A new Arnold Drive Elementary is not in this plan, but Scott met last week with the deputy director for family affairs from the Defense Department, which is choosing from 189 schools serving military dependants, which it will build new schools for.

Should Jacksonville succeed in its efforts to form a stand-alone school district, it could be expected to pick up the debt service for the new buildings, Scott said.

Currently, Sherwood, which will open the new Sylvan Hills Middle School next fall, is not on the plan, but Scott said he hoped to make repairs where needed in that area.

The Robinson area plan would close Robinson High School, moving the students to the new Maumelle High School, saving $1.1 million a year in the process. It would then convert the high school building to a kindergarten through eighth-grade facility at a cost of $10 million.

The Southeast Pulaski County plan calls for the eventual construction of a $19 million elementary school for the fewer than 600 students attending Harris, Scott and College Station elementary schools combined. One way would be to first close College Station and move the students to Scott and Harris.

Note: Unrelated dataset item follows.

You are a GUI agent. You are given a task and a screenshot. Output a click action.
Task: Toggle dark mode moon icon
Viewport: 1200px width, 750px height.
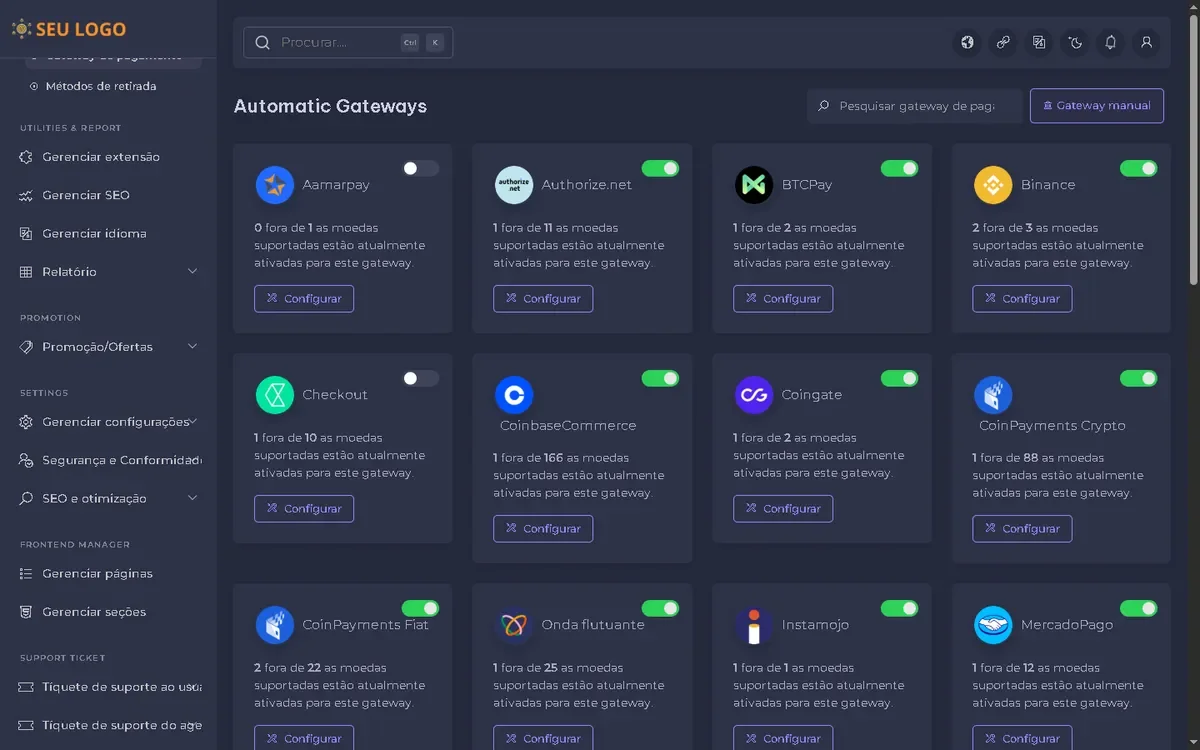[1075, 42]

Board member Gwen Williams wasted no time in telling Scott and Hopson that she would work against their plan to close Harris, Scott and College Station elementary schools and bring them together under one new roof.

Every time the district wants to close schools, it starts with Harris, the historic black school that is the center of the McAlmont community in Williams’ district, she said.


Since 1994, PCSSD enrollment has dropped from about 20,500 students to fewer than 17,000 students, yet it operates more schools, Scott said. “That’s a losing proposition. You don’t leave excellence to chance.”

The district has lost about $24 million in minimum state foundation aid, based on enrollment losses.

Scott said he had looked at enrollment figures for the district and enrollment has increased at new schools and decreased at old schools. It costs the district about $6,000 a year in state aid for every student it loses.